Purification of Sphingosine Kinase A, a Potential Drug Target, in Leishmania Parasites

Leishmania parasites are eukaryotic pathogens responsible for a spectrum of diseases (leishmaniasis) infecting both humans and animals. Transmitted by sandflies, these parasites are endemic in many tropical and subtropical areas. Current treatments are plagued with low efficacy, high cost, and strong side effects. Without a safe vaccine, there is a substantial need to develop new drugs and discover new drug targets.

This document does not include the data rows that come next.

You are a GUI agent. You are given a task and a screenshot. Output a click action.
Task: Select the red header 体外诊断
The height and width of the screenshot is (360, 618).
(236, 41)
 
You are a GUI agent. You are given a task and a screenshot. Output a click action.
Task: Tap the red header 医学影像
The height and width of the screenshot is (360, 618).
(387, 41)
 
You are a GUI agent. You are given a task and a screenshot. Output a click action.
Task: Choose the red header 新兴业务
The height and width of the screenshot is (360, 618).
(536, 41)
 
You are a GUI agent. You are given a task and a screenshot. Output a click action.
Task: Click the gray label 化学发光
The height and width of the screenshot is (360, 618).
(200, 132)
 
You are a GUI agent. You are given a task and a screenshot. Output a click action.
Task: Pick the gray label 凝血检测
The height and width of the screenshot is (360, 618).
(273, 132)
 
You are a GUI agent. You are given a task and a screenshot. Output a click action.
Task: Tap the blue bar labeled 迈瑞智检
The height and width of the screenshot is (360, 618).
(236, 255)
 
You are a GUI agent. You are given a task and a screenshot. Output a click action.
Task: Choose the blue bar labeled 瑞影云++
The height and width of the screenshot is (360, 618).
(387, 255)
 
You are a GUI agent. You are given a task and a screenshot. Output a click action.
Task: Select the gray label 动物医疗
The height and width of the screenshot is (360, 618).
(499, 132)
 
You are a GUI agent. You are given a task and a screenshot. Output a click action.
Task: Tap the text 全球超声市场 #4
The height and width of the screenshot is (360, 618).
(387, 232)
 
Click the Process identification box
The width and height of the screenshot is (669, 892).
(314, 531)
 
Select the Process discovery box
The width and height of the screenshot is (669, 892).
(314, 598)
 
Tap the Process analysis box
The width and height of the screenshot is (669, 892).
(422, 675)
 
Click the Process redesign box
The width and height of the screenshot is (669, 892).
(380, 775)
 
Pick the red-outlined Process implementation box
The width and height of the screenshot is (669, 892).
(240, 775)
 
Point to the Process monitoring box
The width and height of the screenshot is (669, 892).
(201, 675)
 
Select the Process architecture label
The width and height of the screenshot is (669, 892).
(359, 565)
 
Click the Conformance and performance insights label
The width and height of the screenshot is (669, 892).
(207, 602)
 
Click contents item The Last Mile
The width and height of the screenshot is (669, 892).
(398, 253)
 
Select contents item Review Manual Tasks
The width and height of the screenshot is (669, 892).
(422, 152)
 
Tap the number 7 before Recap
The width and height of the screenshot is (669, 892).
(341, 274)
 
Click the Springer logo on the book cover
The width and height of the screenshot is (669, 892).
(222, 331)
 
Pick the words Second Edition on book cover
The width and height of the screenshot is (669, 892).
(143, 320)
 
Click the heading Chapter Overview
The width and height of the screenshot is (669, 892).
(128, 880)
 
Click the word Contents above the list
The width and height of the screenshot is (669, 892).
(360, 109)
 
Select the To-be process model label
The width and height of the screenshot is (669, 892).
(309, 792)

Sphingosine kinase (SK) is an enzyme that catalyzes the formation of sphingosine-1-phosphate (S1P) from sphingosine. In mammals, S1P is an important sphingolipid metabolite with regulatory roles in diverse cellular processes including cell survival, growth, and differentiation. We recently identified a type A SK (SKa) in Leishmania major and generated a SKa-knockout (ska¯) strain through targeted gene replacement. Ska¯ parasites exhibited severe growth defects in vitro and failed cause disease in animals. The predicted amino acid sequence of SKa differs substantially from those of mammalian SKs. The activity of SKa can be determined using highthroughput assays. Based on these findings, we hypothesize that SKa may be a potential drug target.  In this study, we overexpressed SKa in E. coli using an expression vector (pGEX-4T-2). Our goal is to isolate SKa via affinity purification and characterize its biochemical properties. Future studies will identify specific SKa inhibitors that can serve as treatments for leishmaniasis.